Want to participate? Click here! Feel free to look at my work and suggest things (or nick it for your own - please credit :) and thank you for looking!)
Most of all for me this is a learning experience. I'll be testing this for Ubuntu only, and will try make it as rigorous a project as possible. This means trying to stick to proper modern C++ consistently, as well as looking to employ multithreading and externam libraries where appropriate.

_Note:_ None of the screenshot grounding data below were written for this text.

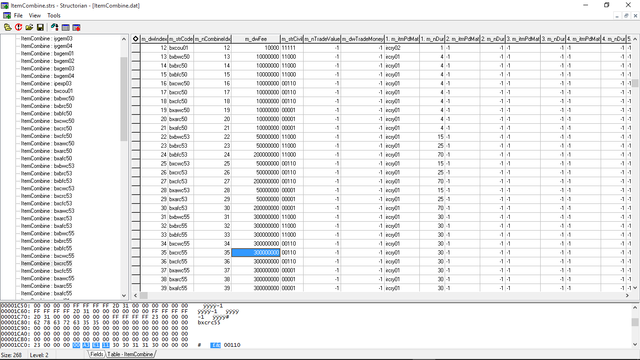Click the table icon with red marker
The image size is (640, 360).
click(76, 27)
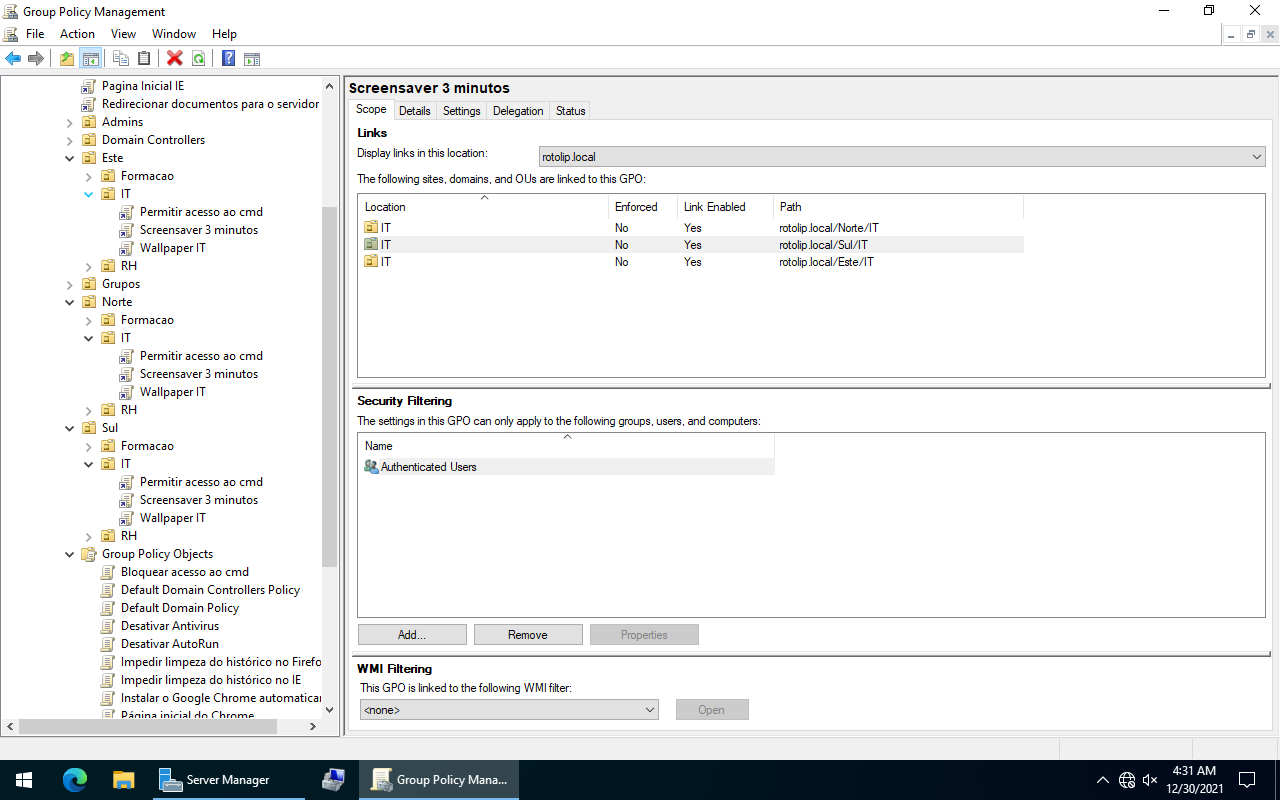Click the Refresh toolbar icon
The width and height of the screenshot is (1280, 800).
[x=199, y=59]
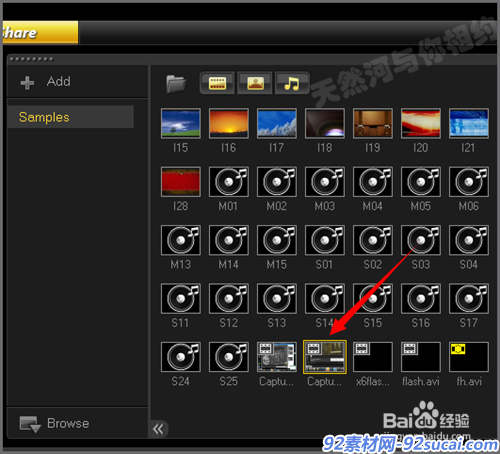The width and height of the screenshot is (500, 454).
Task: Select the fh.avi video clip
Action: point(469,357)
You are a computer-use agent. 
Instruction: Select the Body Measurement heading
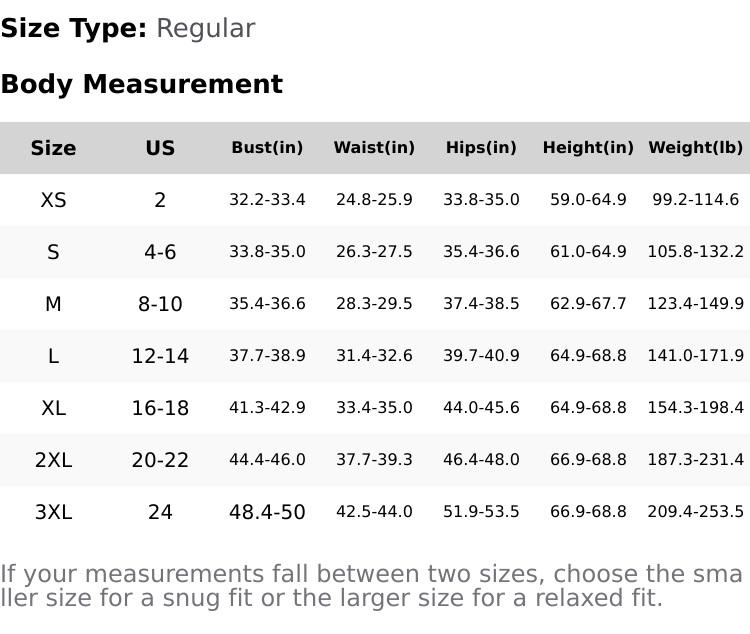pos(141,85)
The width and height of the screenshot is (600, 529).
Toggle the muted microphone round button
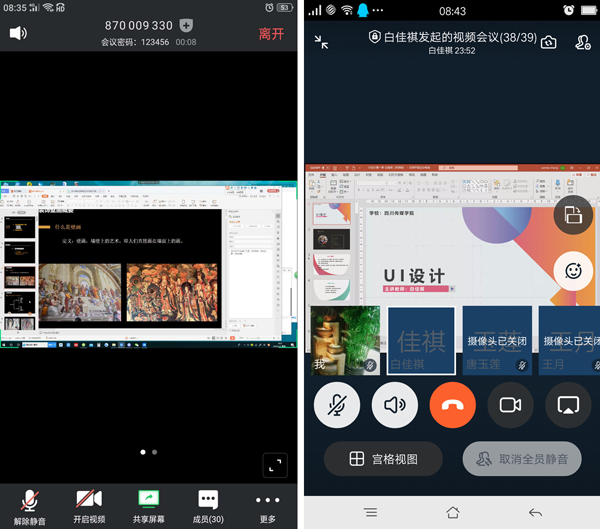[337, 404]
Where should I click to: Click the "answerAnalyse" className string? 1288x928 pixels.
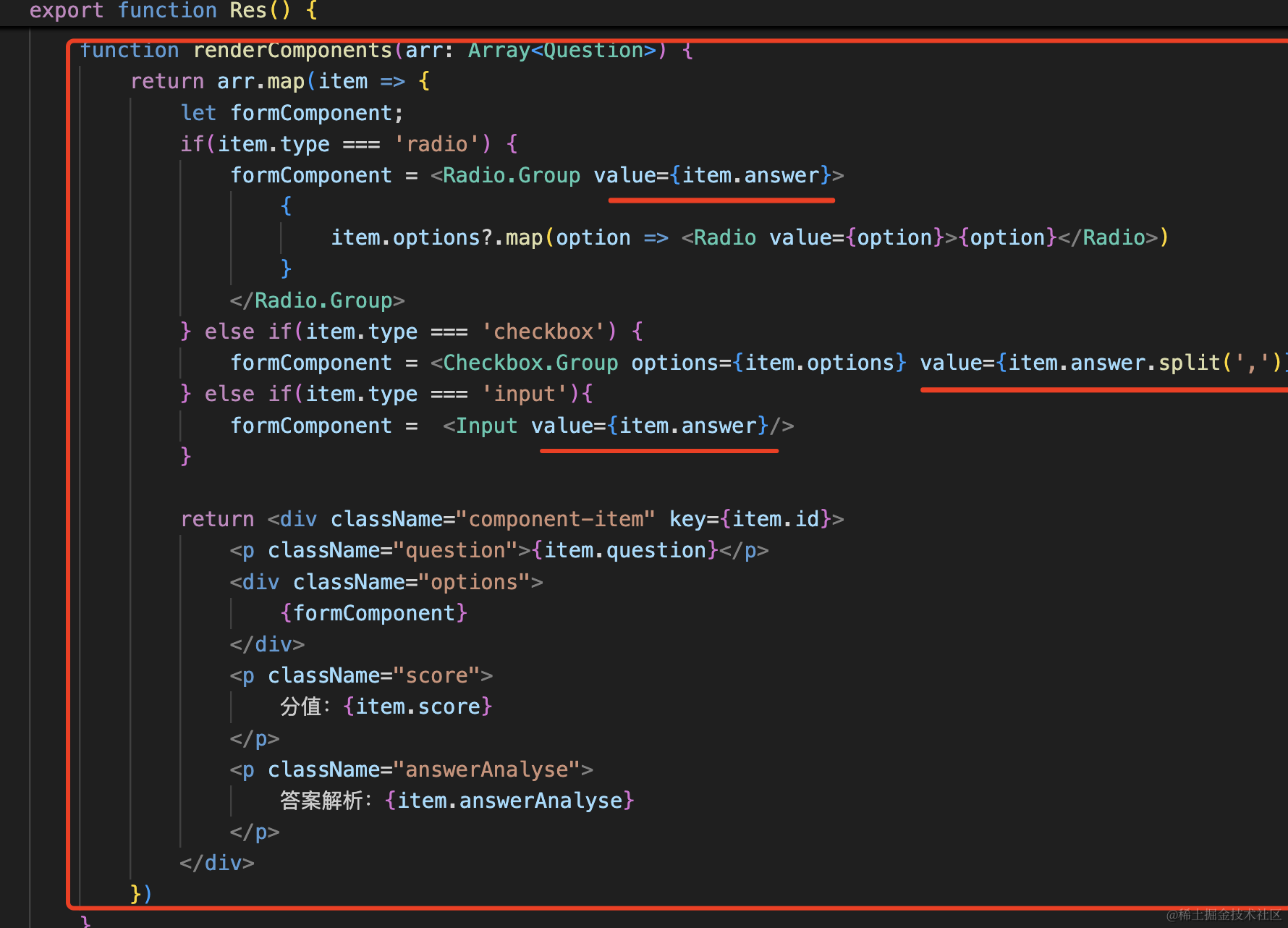[x=487, y=769]
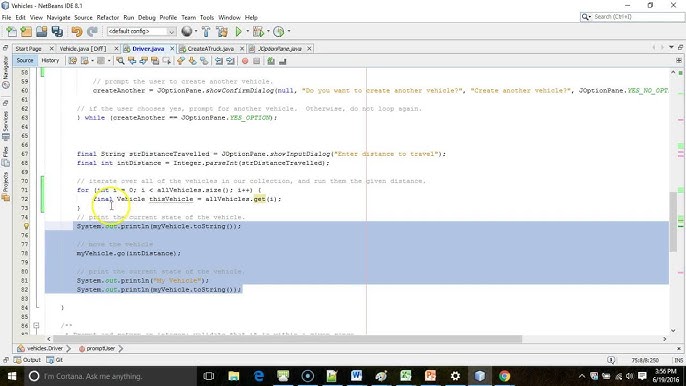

In terms of data I'll need to extract:
- Average packet size
- Total volume of data transmitted
- Most frequent destination IP
- Total number of packets broken down by transport layer protocol
- Any additional insights or anomalies
Resolve your dependencies first! You'll need GTest and Google Benchmark installed to build this. You'll also need pcapplusplus installed. For GTest and PcapPlusPlus, I'll provide instruction:
sudo apt update
sudo apt install libgtest-dev
sudo apt-get install libpcap-dev
git clone https://github.com/seladb/PcapPlusPlus --branch v23.09
cd PcapPlusPlus
cmake -S . -B build
cmake --build build
sudo cmake --install build
Then to build, navigate to the repository top directory, and run:
mkdir build
cd build
cmake ..
# build for release
cmake --build . --config release
To run, paste the packet-storm.pcap
file into testfiles/
and navigate to your build directory. Run:
src/ctc
I am very aware this is flawed. Ideally, I'd spend more time on this but work is catching up a bit so won't be able to do that :(
Let's hope it'll suffice for now! In future I could implement a multithreaded sort through std::sort and execution parameters, or maybe leverage some kind of filter for bad packets. I looked at the source code for the Pcap files and this looks like a pain to handle and so I didn't want to spend more time than necessary on it, so as a temporary solution I've moved the std output to /dev/null
to ignore, and restored stream after.
Further analysis of data found that TCP and UDP protocols made up all 1,000,000 of the entries for transport layer packets.
Ideally I would have also tested and benchmarked this more rigorously, but again time constraints!